- DATA TO PROCESS:
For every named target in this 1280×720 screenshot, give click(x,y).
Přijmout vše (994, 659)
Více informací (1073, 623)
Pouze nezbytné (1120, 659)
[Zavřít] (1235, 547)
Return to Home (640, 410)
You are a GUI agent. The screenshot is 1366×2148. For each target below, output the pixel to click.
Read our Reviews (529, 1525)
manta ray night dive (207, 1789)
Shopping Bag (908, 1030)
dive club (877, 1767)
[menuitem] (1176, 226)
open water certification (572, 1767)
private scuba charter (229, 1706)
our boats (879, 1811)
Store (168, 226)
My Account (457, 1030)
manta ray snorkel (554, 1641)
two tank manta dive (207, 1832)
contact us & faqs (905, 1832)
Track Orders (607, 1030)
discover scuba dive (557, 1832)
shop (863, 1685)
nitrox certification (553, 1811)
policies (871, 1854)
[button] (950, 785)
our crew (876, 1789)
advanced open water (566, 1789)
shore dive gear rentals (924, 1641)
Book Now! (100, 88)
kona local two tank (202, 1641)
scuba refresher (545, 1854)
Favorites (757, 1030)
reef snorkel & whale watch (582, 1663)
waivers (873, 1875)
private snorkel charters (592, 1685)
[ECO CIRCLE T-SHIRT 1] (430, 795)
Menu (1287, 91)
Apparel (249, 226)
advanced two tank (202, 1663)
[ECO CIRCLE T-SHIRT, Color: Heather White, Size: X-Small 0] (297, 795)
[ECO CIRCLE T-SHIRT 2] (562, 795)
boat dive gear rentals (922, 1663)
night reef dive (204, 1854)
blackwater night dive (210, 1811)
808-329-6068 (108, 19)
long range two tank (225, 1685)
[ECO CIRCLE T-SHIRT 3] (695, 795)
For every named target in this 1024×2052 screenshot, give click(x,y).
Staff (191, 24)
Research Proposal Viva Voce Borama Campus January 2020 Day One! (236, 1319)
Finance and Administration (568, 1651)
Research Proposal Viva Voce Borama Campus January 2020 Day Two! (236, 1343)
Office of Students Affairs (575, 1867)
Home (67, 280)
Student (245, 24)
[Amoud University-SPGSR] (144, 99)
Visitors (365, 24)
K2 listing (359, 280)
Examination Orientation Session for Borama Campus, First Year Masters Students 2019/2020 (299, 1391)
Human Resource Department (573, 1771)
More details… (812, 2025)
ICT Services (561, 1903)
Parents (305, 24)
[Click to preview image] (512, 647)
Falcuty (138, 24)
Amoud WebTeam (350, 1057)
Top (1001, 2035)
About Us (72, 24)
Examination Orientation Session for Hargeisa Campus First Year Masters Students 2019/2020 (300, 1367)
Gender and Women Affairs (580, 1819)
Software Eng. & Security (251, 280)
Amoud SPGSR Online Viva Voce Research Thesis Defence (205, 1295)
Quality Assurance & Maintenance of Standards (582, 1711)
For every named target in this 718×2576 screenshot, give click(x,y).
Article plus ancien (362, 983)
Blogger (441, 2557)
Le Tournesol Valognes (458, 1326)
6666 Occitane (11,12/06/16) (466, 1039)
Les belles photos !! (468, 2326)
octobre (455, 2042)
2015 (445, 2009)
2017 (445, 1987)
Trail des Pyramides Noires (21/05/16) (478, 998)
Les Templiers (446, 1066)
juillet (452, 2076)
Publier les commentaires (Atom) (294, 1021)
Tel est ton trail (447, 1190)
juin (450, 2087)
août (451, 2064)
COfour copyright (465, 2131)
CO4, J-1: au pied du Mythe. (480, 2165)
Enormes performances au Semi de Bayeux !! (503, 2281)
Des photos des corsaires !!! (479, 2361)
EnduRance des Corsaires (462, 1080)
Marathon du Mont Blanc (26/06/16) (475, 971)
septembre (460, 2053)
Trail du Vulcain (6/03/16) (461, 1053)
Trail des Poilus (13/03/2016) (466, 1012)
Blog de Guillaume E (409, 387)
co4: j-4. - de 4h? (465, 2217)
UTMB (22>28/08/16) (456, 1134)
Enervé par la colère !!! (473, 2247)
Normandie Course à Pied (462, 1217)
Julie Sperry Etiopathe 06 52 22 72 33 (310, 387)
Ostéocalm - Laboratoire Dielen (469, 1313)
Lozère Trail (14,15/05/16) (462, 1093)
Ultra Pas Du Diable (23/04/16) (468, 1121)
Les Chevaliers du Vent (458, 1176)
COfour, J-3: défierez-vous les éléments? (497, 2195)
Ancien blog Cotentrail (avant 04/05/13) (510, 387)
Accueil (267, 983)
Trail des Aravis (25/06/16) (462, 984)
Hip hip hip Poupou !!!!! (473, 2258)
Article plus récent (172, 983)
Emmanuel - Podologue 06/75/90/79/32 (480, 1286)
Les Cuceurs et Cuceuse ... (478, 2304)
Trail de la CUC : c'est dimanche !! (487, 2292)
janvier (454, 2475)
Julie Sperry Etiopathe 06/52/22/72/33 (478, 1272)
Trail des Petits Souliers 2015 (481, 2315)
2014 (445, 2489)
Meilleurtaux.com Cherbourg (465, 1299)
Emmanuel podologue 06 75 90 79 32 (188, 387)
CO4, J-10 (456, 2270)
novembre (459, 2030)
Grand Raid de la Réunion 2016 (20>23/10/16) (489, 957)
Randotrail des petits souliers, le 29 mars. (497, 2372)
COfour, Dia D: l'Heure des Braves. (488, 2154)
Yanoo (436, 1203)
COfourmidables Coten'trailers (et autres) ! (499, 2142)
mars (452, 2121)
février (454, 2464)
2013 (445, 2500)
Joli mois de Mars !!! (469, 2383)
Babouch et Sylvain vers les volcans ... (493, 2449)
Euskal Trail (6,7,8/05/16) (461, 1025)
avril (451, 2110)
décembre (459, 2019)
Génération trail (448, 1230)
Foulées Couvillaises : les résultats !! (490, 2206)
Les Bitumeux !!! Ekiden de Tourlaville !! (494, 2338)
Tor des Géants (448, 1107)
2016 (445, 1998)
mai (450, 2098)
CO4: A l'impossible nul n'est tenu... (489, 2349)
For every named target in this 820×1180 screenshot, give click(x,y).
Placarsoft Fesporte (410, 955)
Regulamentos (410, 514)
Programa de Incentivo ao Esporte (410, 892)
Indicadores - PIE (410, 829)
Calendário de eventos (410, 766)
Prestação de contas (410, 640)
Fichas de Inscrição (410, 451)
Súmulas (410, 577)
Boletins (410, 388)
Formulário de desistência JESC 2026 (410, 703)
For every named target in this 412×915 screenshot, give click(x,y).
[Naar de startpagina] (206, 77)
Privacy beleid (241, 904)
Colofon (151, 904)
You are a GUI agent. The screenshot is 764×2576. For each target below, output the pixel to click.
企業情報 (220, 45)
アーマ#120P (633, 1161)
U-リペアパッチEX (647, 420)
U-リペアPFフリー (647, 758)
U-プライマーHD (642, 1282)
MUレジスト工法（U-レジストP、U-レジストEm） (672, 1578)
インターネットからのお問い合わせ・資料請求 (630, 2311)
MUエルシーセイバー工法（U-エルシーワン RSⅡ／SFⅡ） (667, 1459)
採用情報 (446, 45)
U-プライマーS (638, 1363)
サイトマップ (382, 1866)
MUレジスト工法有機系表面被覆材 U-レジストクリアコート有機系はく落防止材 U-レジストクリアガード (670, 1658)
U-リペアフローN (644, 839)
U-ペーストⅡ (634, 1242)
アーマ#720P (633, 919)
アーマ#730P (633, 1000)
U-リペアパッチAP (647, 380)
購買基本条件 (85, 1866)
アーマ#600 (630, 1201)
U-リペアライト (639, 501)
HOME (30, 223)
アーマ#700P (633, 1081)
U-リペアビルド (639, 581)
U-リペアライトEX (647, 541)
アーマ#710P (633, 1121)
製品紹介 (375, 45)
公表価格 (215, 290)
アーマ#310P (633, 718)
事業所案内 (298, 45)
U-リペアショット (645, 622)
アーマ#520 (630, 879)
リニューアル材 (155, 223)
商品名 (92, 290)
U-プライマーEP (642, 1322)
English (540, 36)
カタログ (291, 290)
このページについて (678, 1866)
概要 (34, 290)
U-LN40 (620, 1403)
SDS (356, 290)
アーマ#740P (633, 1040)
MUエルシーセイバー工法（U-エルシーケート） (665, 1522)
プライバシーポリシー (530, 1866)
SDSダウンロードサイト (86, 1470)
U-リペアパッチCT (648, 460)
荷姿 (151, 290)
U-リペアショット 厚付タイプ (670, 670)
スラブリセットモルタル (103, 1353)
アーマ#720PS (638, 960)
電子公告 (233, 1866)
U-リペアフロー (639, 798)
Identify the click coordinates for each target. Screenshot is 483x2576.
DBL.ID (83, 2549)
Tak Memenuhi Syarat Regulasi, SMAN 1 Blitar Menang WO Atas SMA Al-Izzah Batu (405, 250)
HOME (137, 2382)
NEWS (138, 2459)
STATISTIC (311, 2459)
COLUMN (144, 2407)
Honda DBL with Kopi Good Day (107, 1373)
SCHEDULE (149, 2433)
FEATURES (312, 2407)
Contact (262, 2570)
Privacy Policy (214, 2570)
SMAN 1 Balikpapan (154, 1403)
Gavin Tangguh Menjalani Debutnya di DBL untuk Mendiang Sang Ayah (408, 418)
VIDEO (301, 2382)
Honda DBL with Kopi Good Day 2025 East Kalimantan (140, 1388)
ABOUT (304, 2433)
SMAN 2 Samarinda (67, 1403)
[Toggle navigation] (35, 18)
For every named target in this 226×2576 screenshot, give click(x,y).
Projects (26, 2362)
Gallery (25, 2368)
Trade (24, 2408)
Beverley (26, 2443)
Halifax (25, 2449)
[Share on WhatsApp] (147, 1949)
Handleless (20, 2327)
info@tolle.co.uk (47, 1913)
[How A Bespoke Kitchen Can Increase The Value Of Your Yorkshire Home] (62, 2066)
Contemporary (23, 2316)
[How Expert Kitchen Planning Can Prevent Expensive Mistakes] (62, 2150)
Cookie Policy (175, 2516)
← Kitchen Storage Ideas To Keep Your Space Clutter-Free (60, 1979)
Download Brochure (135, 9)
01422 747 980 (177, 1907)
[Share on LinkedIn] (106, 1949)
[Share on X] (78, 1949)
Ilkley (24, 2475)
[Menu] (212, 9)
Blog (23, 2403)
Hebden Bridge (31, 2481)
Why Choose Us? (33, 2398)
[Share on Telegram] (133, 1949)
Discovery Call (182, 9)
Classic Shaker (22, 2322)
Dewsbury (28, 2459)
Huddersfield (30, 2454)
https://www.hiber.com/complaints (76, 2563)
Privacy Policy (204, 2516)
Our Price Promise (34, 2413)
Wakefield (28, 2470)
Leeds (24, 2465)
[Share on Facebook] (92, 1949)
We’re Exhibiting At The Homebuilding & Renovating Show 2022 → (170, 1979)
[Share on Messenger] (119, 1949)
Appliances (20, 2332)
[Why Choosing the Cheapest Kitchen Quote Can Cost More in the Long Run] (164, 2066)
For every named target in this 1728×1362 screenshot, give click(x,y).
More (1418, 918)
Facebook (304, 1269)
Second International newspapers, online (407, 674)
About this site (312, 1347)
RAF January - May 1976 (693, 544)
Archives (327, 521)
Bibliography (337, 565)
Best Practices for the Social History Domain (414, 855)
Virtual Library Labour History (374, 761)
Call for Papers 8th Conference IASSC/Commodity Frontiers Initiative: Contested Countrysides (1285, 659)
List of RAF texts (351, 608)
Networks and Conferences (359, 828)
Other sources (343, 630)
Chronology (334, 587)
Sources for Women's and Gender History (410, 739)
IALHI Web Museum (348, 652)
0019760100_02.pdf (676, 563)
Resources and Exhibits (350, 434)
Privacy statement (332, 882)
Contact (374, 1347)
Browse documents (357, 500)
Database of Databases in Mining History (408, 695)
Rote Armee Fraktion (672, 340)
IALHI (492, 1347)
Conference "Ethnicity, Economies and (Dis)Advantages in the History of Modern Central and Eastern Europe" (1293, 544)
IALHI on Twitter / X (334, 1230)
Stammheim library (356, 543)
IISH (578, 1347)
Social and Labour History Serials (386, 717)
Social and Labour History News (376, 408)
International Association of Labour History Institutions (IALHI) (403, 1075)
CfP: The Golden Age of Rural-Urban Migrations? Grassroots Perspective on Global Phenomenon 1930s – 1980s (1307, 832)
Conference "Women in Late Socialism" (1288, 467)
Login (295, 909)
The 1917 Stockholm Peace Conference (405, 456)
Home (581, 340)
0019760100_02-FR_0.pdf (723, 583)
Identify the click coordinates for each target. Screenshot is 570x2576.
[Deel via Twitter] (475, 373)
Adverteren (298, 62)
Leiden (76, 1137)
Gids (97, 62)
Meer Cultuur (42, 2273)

- ACTIVITY:
All that belongs in your answer is the stretch of entries above from the line with "HOME (137, 2382)" through the line with "Contemporary (23, 2316)", printed exactly.

- OUTPUT OF THE EXERCISE:
HOME (137, 2382)
NEWS (138, 2459)
STATISTIC (311, 2459)
COLUMN (144, 2407)
Honda DBL with Kopi Good Day (107, 1373)
SCHEDULE (149, 2433)
FEATURES (312, 2407)
Contact (262, 2570)
Privacy Policy (214, 2570)
SMAN 1 Balikpapan (154, 1403)
Gavin Tangguh Menjalani Debutnya di DBL untuk Mendiang Sang Ayah (408, 418)
VIDEO (301, 2382)
Honda DBL with Kopi Good Day 2025 East Kalimantan (140, 1388)
ABOUT (304, 2433)
SMAN 2 Samarinda (67, 1403)
[Toggle navigation] (35, 18)
For every named target in this 226×2576 screenshot, give click(x,y).
Projects (26, 2362)
Gallery (25, 2368)
Trade (24, 2408)
Beverley (26, 2443)
Halifax (25, 2449)
[Share on WhatsApp] (147, 1949)
Handleless (20, 2327)
info@tolle.co.uk (47, 1913)
[How A Bespoke Kitchen Can Increase The Value Of Your Yorkshire Home] (62, 2066)
Contemporary (23, 2316)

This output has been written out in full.